A small, considered practice working at the seam between what leaders mean and what their audiences understand.
Hopson was built around a single observation. Inside almost every organization we have worked with, there is a recurring moment where a smart, capable person stands up to speak to people whose opinion of them matters — an executive, a board, a customer, a regulator — and is not heard. Not because they have nothing to say. Because the gap between what they meant and what the room received was wider than anyone realized.
Most of the cost of that gap is invisible. A promotion that did not happen. A project that was approved with one too many caveats. A team that quietly stopped trusting the leader because the same message kept arriving differently in different rooms. The companies we serve usually do not have a communications problem at the level of slides; they have one at the level of meaning.

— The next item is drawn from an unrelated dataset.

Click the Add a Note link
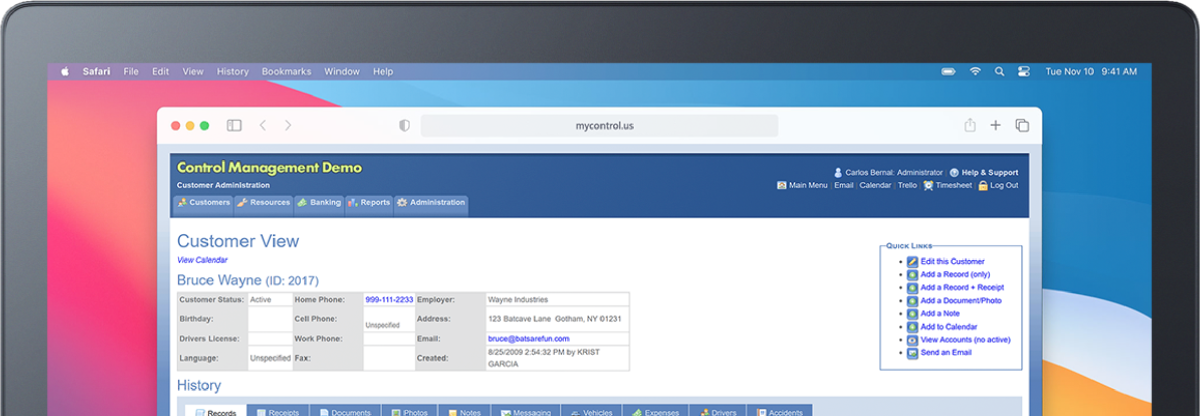Viewport: 1200px width, 416px height. click(940, 314)
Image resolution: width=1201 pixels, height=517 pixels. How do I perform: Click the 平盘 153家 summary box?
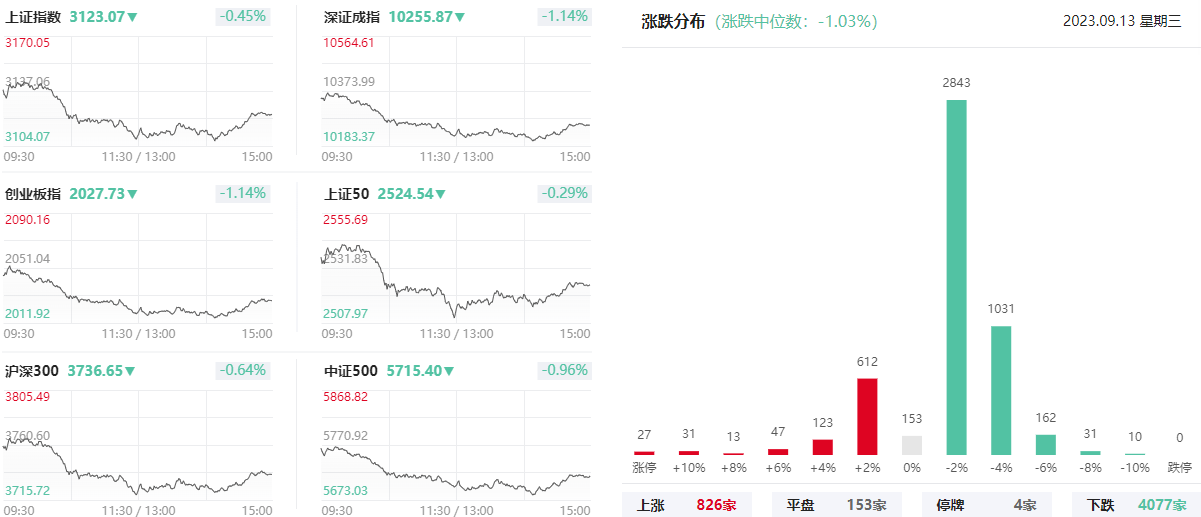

It is possible to be articulate and unclear at the same time. It is possible to be technically correct and badly wrong about what the room actually needed. It is possible to deliver a polished presentation that produces no decision, no agreement, no movement — and to leave the room blaming the audience.
Being heard is a different thing. Being heard means the people in the room walk out able to repeat the central idea in their own words, take action on the thing you wanted them to take action on, and trust the next thing you say. That is the standard we coach toward. Slides and stage presence are downstream of it.
Almost all of our work is delivered by senior facilitators — the person who scopes the engagement is the person you meet in the room. We do not run a junior bench behind a partner you see twice. Programs are deliberately small; a cohort is eight to fourteen, never thirty. Private coaching is a series of working sessions, not a single onboarding call and a workbook.
We work to draft material, not polished material. The best sessions are the ones where the leader brings the messy version of next week's board read-out and we take it apart and rebuild it on screen together. The point is the meeting after this one, not the meeting we are in.
Our home is downtown Akron, Ohio. We chose Akron deliberately. It is a serious working city with a long manufacturing and professional-services heritage, the kind of place that has no patience for the polish-over-substance pattern that creeps into a lot of executive coaching. The values of the practice reflect that.
Most of our in-person work is in northeast Ohio and the wider Midwest — Cleveland, Columbus, Pittsburgh, Detroit, Indianapolis. We also run cohorts and coaching engagements remotely with clients across the country, from healthcare systems in the Northeast to technology companies on the West Coast. Hybrid programs — one or two in-person sessions anchoring a remote cohort — are common.
Three things shape every engagement.
We are not a personal-branding firm. We do not coach to a single template of executive presence; the goal is for the leader to sound more like themselves at their best, not less. We do not run lecture-style training. We do not ghost-write speeches or build final decks. And we do not take on engagements where the brief is to make a person more persuasive about something we do not believe they should be doing.